Located in the eastern portion of Mount Rainier National Park, Tamanos Mountain offers unimpeded, up-close views of Mount Rainier's eastern slopes. The rugged Chimney peaks that skirt off of Mount Rainier toward the southeast add to the scene. Distant waterfalls can be heard along with the occasional rock slide in this massive bowl of peaks.
Park in a designated turnout along the road to Sunrise for the Owyhigh Lakes Trailhead (on the south side of the road). The hike to the summit of Tamanos Mountain begins along several switchbacks that through dense forest until the trail plateaus in the Owyhigh Lakes basin. There are many designated backcountry campsites in this area. Many wildflowers can be seen in the right season as the timberline dwindles to reveal an expansive, sloping meadow to the west, the top of Tamanos being the terminus of this meadow.

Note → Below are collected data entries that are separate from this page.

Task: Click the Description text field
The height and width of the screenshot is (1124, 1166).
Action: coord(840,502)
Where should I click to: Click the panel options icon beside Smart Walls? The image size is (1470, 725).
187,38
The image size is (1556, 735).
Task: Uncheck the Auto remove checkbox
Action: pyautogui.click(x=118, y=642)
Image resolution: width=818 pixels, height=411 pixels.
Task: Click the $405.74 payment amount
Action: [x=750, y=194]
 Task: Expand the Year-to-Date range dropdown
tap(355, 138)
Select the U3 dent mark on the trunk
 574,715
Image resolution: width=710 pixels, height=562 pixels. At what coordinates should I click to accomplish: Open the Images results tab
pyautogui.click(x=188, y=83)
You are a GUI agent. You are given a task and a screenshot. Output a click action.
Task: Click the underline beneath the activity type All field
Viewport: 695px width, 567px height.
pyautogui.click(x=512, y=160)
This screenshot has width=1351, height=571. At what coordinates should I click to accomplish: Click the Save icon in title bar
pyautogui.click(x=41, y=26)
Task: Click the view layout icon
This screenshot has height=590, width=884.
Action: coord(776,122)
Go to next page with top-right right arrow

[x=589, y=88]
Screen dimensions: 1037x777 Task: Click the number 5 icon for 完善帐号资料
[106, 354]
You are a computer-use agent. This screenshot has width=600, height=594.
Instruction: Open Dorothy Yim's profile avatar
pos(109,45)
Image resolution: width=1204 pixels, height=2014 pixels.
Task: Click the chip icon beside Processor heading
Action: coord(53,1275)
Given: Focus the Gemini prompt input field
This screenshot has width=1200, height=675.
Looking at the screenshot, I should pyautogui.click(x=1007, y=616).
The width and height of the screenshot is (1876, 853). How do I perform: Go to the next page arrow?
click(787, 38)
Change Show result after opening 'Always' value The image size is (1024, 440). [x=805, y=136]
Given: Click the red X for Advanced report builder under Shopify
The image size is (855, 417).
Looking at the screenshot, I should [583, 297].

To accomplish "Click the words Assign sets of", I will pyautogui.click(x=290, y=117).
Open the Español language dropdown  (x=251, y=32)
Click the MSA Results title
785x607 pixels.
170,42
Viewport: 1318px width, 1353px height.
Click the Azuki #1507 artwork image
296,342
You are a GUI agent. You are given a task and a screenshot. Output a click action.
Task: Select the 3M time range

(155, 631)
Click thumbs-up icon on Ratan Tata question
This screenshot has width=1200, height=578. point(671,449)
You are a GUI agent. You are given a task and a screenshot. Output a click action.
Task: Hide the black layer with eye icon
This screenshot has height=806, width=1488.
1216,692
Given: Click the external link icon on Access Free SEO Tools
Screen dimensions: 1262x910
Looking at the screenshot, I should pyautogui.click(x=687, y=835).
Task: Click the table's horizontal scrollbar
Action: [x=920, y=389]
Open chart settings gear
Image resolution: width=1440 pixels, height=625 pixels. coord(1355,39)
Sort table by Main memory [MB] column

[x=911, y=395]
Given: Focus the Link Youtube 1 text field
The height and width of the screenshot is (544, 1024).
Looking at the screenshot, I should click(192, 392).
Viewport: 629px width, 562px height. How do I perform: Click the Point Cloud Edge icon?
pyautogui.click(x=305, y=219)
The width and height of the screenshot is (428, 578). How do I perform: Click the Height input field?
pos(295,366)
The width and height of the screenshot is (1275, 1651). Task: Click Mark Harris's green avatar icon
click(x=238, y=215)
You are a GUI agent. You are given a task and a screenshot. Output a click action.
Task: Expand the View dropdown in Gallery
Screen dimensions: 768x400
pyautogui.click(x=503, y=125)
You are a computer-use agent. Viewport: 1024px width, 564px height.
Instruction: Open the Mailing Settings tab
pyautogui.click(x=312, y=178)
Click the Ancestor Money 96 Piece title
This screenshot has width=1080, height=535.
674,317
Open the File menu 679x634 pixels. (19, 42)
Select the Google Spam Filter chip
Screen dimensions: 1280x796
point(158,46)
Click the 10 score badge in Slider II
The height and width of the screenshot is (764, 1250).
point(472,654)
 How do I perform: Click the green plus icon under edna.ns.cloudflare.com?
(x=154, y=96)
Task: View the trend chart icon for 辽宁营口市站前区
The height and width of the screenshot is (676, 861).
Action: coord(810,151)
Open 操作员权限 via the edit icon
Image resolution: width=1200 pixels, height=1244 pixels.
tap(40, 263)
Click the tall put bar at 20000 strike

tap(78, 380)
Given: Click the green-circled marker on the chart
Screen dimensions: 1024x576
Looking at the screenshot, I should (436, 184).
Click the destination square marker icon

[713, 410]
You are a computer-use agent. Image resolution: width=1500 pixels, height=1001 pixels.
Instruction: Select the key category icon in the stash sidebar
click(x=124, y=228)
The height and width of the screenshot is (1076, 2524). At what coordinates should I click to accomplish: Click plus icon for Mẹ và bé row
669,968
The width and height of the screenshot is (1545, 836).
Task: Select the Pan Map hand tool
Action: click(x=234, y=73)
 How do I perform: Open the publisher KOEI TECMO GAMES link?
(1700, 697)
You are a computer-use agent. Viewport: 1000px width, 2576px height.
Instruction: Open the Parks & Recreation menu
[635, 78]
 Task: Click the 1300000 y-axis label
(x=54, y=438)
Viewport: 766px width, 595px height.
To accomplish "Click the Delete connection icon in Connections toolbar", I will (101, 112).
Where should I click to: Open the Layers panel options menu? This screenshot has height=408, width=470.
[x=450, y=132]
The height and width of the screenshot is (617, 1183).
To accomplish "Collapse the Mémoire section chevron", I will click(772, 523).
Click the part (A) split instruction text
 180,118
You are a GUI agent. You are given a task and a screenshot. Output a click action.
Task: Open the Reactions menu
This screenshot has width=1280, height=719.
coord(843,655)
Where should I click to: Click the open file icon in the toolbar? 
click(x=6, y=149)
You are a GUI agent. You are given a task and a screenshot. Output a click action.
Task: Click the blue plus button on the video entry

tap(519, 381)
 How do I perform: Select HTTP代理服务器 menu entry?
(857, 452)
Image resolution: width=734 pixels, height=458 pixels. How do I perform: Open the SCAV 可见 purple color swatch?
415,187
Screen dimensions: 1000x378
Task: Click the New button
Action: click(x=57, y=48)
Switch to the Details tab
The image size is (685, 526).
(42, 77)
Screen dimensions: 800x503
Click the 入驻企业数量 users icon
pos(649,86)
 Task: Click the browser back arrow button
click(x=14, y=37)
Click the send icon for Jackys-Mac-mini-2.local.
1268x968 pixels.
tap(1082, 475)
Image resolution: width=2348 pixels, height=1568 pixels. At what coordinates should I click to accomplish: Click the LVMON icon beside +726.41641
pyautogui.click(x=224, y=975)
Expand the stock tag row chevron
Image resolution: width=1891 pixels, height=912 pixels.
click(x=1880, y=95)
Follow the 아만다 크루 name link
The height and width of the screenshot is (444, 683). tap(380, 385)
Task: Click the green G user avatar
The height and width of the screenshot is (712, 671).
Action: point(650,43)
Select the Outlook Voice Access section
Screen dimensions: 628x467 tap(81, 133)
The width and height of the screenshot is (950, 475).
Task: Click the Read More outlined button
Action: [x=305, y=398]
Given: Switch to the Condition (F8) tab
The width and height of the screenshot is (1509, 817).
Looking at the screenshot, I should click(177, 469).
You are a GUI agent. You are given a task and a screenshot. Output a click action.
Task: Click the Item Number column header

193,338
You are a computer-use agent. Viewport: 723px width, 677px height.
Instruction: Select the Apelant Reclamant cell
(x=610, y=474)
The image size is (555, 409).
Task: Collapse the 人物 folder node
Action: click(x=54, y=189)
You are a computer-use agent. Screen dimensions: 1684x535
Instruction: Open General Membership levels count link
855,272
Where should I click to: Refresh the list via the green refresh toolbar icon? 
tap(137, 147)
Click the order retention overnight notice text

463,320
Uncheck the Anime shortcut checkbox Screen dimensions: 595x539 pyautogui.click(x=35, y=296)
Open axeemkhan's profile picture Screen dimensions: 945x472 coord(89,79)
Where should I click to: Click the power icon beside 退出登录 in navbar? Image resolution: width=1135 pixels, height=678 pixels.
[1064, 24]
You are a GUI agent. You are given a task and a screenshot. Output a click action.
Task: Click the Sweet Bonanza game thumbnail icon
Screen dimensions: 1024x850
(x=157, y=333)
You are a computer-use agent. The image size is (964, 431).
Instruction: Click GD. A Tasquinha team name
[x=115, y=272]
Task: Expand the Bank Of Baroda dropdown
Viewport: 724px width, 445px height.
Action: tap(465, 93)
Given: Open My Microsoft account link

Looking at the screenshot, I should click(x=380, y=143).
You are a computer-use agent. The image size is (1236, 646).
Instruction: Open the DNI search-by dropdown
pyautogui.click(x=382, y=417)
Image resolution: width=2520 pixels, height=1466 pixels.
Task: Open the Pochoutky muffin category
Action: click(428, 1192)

After passing the Owyhigh Lakes to the south, follow the unmarked trail to the right at a junction. The trail at the northwest end leads up the steep meadow to the summit. At this point the trail becomes overgrown and clearly less used. Make your way through the meadow to the obvious saddle, the high point to the northwest. Enjoy expansive views to the south toward Mount Adams and the Goat Rocks, and you'll be greeted by an incredible view of Mount Rainier just a few short miles to the east with Little Tahoma hiding in the foreground. There are a few clearings on this ridge that could be backcountry campsites. Traverse up along the ridge to reach the false summit. Climbing Tamanos to its true summit involves some rock scrambling up fairly loose rock to the adjacent spire. Be cautious and sure of your handholds and footing. Enjoy a lunch while taking in the amazing views of Mount Rainier, and (on a clear day) views of Glacier Peak and Mount Stuart to the north can be had.
Return down the steep meadow to the main trail along the Owyhigh Lakes and down through the forested switchbacks leading to your vehicle. If you are hiking in a large group off-trail, remember to spread your group out so as not to create a new trail, and practice the Leave No Trace principles.